Task objective: Print the records exactly. Every mark must remain.

Dataset records Block Start

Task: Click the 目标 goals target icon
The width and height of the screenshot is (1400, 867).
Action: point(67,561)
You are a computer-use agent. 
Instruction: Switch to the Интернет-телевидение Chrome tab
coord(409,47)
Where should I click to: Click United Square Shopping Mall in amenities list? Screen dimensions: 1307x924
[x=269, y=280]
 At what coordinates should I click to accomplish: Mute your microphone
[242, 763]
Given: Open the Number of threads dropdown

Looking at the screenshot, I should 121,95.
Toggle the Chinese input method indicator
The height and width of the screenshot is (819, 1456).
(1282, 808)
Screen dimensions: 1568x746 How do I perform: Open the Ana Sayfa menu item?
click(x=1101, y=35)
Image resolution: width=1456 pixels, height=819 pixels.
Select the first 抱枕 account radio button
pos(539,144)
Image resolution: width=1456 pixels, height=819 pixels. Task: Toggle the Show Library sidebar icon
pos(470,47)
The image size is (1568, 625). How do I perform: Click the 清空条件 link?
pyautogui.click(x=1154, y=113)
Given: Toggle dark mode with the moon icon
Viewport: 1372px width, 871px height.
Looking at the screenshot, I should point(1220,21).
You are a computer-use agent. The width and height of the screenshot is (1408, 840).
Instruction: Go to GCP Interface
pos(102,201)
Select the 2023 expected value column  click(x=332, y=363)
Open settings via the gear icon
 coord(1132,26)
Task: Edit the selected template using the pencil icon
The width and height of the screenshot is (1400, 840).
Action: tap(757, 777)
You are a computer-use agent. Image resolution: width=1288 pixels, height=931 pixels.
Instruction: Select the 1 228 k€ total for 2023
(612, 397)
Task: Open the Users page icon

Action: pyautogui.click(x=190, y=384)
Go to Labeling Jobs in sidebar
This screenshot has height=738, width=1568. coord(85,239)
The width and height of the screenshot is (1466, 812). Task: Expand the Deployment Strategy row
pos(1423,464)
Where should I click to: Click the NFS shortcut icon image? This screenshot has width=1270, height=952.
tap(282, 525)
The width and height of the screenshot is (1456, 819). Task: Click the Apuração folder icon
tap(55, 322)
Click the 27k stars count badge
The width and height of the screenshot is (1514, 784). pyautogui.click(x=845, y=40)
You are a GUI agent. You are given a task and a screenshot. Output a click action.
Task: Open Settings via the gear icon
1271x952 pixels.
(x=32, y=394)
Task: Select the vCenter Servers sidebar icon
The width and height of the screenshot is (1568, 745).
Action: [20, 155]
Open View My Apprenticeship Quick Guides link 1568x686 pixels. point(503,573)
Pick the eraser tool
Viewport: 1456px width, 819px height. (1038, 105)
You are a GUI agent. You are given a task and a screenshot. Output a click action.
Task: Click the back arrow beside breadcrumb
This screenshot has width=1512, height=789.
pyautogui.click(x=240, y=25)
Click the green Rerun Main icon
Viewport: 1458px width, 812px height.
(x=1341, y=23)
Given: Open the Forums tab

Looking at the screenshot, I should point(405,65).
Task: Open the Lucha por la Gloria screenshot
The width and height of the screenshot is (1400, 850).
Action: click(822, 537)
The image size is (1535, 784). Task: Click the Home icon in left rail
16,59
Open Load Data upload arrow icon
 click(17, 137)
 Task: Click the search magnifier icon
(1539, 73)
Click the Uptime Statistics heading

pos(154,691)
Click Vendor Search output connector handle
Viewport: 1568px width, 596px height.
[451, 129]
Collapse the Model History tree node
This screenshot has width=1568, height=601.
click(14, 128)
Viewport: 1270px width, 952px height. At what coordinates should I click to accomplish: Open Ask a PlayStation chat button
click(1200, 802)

Dataset records Block End

Response to this task:
Task: Click the 目标 goals target icon
The width and height of the screenshot is (1400, 867).
Action: point(67,561)
You are a computer-use agent. 
Instruction: Switch to the Интернет-телевидение Chrome tab
coord(409,47)
Where should I click to: Click United Square Shopping Mall in amenities list? Screen dimensions: 1307x924
[x=269, y=280]
 At what coordinates should I click to accomplish: Mute your microphone
[242, 763]
Given: Open the Number of threads dropdown

Looking at the screenshot, I should 121,95.
Toggle the Chinese input method indicator
The height and width of the screenshot is (819, 1456).
(1282, 808)
Screen dimensions: 1568x746 How do I perform: Open the Ana Sayfa menu item?
click(x=1101, y=35)
Image resolution: width=1456 pixels, height=819 pixels.
Select the first 抱枕 account radio button
pos(539,144)
Image resolution: width=1456 pixels, height=819 pixels. Task: Toggle the Show Library sidebar icon
pos(470,47)
The image size is (1568, 625). How do I perform: Click the 清空条件 link?
pyautogui.click(x=1154, y=113)
Given: Toggle dark mode with the moon icon
Viewport: 1372px width, 871px height.
Looking at the screenshot, I should point(1220,21).
You are a computer-use agent. The width and height of the screenshot is (1408, 840).
Instruction: Go to GCP Interface
pos(102,201)
Select the 2023 expected value column  click(x=332, y=363)
Open settings via the gear icon
 coord(1132,26)
Task: Edit the selected template using the pencil icon
The width and height of the screenshot is (1400, 840).
Action: tap(757, 777)
You are a computer-use agent. Image resolution: width=1288 pixels, height=931 pixels.
Instruction: Select the 1 228 k€ total for 2023
(612, 397)
Task: Open the Users page icon

Action: pyautogui.click(x=190, y=384)
Go to Labeling Jobs in sidebar
This screenshot has height=738, width=1568. coord(85,239)
The width and height of the screenshot is (1466, 812). Task: Expand the Deployment Strategy row
pos(1423,464)
Where should I click to: Click the NFS shortcut icon image? This screenshot has width=1270, height=952.
tap(282, 525)
The width and height of the screenshot is (1456, 819). Task: Click the Apuração folder icon
tap(55, 322)
Click the 27k stars count badge
The width and height of the screenshot is (1514, 784). pyautogui.click(x=845, y=40)
You are a GUI agent. You are given a task and a screenshot. Output a click action.
Task: Open Settings via the gear icon
1271x952 pixels.
(x=32, y=394)
Task: Select the vCenter Servers sidebar icon
The width and height of the screenshot is (1568, 745).
Action: [20, 155]
Open View My Apprenticeship Quick Guides link 1568x686 pixels. point(503,573)
Pick the eraser tool
Viewport: 1456px width, 819px height. (1038, 105)
You are a GUI agent. You are given a task and a screenshot. Output a click action.
Task: Click the back arrow beside breadcrumb
This screenshot has width=1512, height=789.
pyautogui.click(x=240, y=25)
Click the green Rerun Main icon
Viewport: 1458px width, 812px height.
(x=1341, y=23)
Given: Open the Forums tab

Looking at the screenshot, I should point(405,65).
Task: Open the Lucha por la Gloria screenshot
The width and height of the screenshot is (1400, 850).
Action: click(822, 537)
The image size is (1535, 784). Task: Click the Home icon in left rail
16,59
Open Load Data upload arrow icon
 click(17, 137)
 Task: Click the search magnifier icon
(1539, 73)
Click the Uptime Statistics heading

pos(154,691)
Click Vendor Search output connector handle
Viewport: 1568px width, 596px height.
[451, 129]
Collapse the Model History tree node
This screenshot has width=1568, height=601.
click(14, 128)
Viewport: 1270px width, 952px height. At what coordinates should I click to accomplish: Open Ask a PlayStation chat button
click(1200, 802)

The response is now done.